Before you can appreciate those lowlight, you have to take a gander at some of the players that went completely undrafted during the course of this travesty;
To understand just how bad that is, think of it this way; if you joined their league now and made a team solely of the undrafted players, you could probably still win a few games. Also, notice the fact that Drew Bennet, Santonio Holmes, and Wes Welker were all drafted, while Chambers, Glenn, Jackson, and Muhhamad were not.

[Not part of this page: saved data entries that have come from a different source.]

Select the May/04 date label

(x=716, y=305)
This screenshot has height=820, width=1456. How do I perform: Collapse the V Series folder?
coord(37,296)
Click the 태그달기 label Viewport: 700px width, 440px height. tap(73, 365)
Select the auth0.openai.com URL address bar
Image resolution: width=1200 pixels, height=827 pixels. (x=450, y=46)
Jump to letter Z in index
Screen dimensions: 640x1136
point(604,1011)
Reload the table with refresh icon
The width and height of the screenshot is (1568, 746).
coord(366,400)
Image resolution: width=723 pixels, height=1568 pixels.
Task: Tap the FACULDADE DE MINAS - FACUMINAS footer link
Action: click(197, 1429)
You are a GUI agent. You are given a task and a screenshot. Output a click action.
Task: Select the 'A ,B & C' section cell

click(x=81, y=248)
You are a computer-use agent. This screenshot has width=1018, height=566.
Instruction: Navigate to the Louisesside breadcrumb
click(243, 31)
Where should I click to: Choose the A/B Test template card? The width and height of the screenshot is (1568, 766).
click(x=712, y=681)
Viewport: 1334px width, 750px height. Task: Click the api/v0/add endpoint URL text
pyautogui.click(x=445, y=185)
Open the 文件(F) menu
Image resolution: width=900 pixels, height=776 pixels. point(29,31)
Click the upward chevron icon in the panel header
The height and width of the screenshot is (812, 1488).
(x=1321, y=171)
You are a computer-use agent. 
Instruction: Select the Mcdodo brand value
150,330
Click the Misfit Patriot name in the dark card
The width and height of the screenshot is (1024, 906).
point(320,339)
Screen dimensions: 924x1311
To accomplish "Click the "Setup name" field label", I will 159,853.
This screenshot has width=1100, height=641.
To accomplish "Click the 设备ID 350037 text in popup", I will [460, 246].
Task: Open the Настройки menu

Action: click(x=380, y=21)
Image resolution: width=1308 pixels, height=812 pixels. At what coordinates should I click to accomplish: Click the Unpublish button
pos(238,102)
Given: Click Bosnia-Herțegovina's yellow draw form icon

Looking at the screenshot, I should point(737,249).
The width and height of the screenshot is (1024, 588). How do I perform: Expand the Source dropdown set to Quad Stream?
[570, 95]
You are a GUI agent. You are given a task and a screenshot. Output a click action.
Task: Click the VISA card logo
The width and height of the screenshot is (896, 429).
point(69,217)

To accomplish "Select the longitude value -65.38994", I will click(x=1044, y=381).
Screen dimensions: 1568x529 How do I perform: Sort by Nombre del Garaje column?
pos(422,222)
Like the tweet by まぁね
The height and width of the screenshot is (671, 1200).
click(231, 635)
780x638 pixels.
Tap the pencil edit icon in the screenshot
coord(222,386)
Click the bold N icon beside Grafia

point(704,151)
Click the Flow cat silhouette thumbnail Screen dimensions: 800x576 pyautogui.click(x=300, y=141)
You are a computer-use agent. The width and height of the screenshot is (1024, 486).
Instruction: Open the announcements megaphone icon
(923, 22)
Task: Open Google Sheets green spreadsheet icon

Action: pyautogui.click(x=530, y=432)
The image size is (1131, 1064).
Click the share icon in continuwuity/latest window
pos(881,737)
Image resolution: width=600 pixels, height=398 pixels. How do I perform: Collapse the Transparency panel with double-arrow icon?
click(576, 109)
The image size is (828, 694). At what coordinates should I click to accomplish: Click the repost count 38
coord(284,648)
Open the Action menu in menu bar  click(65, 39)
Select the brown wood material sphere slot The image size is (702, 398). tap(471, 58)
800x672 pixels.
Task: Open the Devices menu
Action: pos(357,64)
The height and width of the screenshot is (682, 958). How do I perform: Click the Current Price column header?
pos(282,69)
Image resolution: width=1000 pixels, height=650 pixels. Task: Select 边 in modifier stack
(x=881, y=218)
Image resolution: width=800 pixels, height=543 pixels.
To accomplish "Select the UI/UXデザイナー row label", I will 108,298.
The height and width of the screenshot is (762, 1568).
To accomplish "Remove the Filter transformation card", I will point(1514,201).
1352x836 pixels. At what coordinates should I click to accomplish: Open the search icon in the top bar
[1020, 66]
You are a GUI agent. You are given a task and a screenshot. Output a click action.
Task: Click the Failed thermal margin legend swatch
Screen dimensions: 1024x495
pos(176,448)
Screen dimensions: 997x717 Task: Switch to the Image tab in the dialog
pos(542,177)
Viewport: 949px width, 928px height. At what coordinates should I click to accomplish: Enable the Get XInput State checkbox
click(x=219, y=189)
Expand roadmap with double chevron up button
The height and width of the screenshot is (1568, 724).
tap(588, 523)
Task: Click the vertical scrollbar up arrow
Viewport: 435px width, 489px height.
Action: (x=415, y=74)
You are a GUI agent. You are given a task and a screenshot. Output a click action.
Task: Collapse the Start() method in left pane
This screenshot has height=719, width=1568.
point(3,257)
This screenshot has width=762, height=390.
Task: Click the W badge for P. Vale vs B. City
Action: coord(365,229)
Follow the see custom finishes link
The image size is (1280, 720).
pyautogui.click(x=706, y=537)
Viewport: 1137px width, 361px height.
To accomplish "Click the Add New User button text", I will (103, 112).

So what are the lessons to be learned from this awful display of fantasy football ignorance by ESPN? First off, you should not listen to a single bit of fantasy "advice" that comes out of the mouths of an ESPN analyst. Second, ESPN does not take fantasy football seriously enough to prepare their analysts to discuss the topic. I do not exaggerate in the slightest when I say that an average high school male would have destroyed ESPN's paid "experts" in this draft. Third, don't listen to anything that Michael A. Smith has to say about NFL football. You'd be better off asking your grandma about it.